Ci sono magistrati che hanno il curriculum di Federico Cafiero De Raho, l’attuale procuratore nazionale antimafia (un ruolo fortemente proposto da Giovanni Falcone): “Laureato in Giurisprudenza presso l’Università degli Studi di Napoli Federico II è entrato nella magistratura italiana nel 1977, pubblico ministero a Milano e dal 1984 a Napoli, ha condotto numerosi processi ed indagini giudiziarie contro la camorra, in particolare contro il clan dei casalesi facendo catturare numerosi latitanti e coordinando un pool di magistrati che ha indagato sulle cosche del casertano; negli anni 1990 e 2000 ha fatto parte del pool che ha coordinato le indagini contro il clan camorristico dei casalesi, attività investigativa che poi è sfociata nel famoso Processo Spartacus dove De Raho ha rappresentato la pubblica accusa facendo condannare centinaia di camorristi.
Dal 2006 al 13 marzo 2013 è stato Procuratore aggiunto di Napoli.
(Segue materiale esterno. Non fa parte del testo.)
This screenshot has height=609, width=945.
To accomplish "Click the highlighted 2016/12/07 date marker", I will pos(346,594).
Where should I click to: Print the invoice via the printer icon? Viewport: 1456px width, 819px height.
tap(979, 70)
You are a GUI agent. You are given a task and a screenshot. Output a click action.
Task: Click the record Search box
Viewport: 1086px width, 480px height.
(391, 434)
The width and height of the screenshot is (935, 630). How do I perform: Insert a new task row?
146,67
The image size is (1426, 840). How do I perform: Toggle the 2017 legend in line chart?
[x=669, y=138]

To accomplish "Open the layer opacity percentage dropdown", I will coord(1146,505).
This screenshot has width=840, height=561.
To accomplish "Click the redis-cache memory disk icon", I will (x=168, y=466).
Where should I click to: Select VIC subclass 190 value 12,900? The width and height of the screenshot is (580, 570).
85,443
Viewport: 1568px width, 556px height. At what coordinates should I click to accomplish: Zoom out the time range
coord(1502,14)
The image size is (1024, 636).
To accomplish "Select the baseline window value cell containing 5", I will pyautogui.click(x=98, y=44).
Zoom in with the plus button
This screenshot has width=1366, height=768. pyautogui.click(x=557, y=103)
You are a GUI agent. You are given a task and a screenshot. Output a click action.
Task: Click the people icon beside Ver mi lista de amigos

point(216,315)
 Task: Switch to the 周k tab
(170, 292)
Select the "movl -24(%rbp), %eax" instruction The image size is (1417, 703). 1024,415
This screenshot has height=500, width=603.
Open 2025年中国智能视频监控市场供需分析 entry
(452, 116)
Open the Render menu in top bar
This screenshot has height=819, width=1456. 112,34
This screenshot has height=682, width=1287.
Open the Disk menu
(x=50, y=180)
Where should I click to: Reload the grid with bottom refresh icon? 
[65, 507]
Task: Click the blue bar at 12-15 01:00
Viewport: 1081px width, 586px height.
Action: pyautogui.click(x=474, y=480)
Il 13 marzo 2013 il plenum del CSM lo nomina, con 12 voti a favore, nuovo procuratore della Repubblica di Reggio Calabria. L’8 novembre 2017 il plenum del CSM lo nomina, all’unanimità, nuovo Procuratore nazionale antimafia e antiterrorismo”.

Ha recentemente espresso il suo disappunto per l’invio ai domiciliari di vari mafiosi e preoccupazione per il rischio che la criminalità organizzata approfitti della crisi COVID 19 per mettere le mani su aziende in difficoltà.

Fra i suoi predecessori  vi sono stati magistrati come Bruno Siclari, Pierluigi Vigna, Pietro Grasso, Franco Roberti. Persone diverse fra loro da vari punti di vista, di orientamento politico-culturale differente, occasionalmente criticati per questa o quella dichiarazione, come è giusto che sia in democrazia.